Eso es lo que ha ocurrido: las percepciones sobre los abusos de las élites, ciertos o no, se han extendido por todo el mundo. De Líbano a Bolivia y Chile, pasando por Francia o Estados Unidos, la desigualdad objetiva en 2019 no difería de la existente una década antes, pero en esos y otros países se produjo una movilización de las percepciones ciudadanas que alimentó protestas y revueltas antielitistas. Según el experto en psicología política Michael Bang Petersen, esta agitación está facilitada por tres recursos muy abundantes en nuestros tiempos. En primer lugar, la moralización del discurso. Hemos sustituido los debates factuales con nuestros adversarios por la estrategia de descalificar su postura como inmoral. Un estudio que analiza el léxico en los libros publicados, de ensayo y ficción, descubrió que, desde aproximadamente 1980, el lenguaje se ha vuelto menos racional, con menos palabras ligadas a las argumentaciones basadas en hechos, como “determinar” o “conclusión”, y más términos con carga emocional, como “sentir” o “creer”. Segundo, las redes sociales y medios online permiten compartir más rumores que en el pasado, azuzando el pensamiento conspirativo y tribal. Y, tercero, han proliferado emprendedores del descontento, que se aprovechan de la crisis de las viejas instituciones de intermediación, como los medios de comunicación tradicionales y los partidos, y se encumbran con mensajes más directos e inmediatos.
════════════════
Instrucción dada 1 — En el texto sobre las protestas antielitistas, ¿desde aproximadamente qué año el lenguaje de los libros publicados se ha vuelto menos racional?
Instrucción dada 2 — Continúa el texto sobre las protestas antielitistas a partir de su última oración.
El material es independiente del texto sobre las protestas antielitistas.

Datos disponibles —
════════════════
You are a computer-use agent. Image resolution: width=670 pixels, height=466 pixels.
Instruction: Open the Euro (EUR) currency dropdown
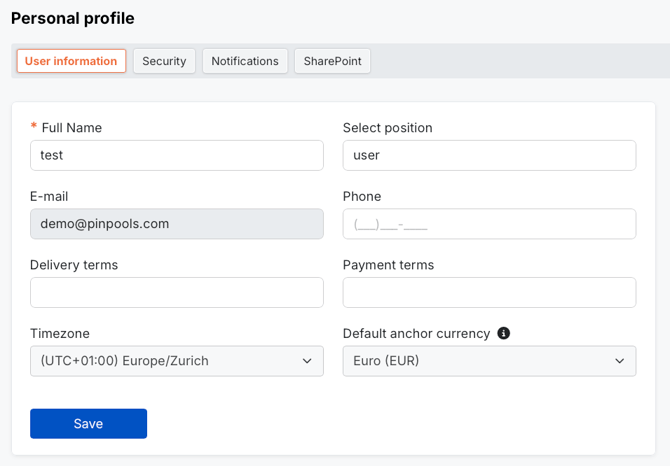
════════════════
Respuesta 1 — Desde aproximadamente 1980.

Respuesta 2 —
Ante este diagnóstico, ¿qué podemos hacer? Dada la naturaleza parcialmente subjetiva del problema, impregnado de prejuicios y estereotipos, el primer paso sería que todos los ciudadanos nos demos un baño de realidad. Que interioricemos que las élites son inevitables. Como recuerda la economista Deirdre McCloskey, no ha habido civilización en el planeta sin algún tipo de desigualdad. Lo cual no quiere decir que debamos tolerar una desigualdad extrema o una surgida del robo o la coerción. Pero, desde los inicios de las democracias modernas, que implicaban una igualdad política, la aceptación de (cierta) desigualdad ha sido difícil de digerir para muchos. Los trabajos de Vilfredo Pareto, Gaetano Mosca y Robert Michels, que teorizaron sobre la inexorabilidad de las élites en los albores de la democracia en Europa, resultaron incómodos para sus contemporáneos. Pero si, por ejemplo, hubiéramos tenido más presente la “ley de hierro de la oligarquía” de Michels, según la cual toda organización democrática acaba ineludiblemente en manos de una oligarquía tanto por necesidades tácticas como técnicas, no nos habría sorprendido tanto la transformación de movimientos inicialmente asamblearios, como Podemos, en disciplinadas jerarquías controladas por el líder. La paradoja de pasar de los círculos de Podemos a la pirámide de Unidas Podemos.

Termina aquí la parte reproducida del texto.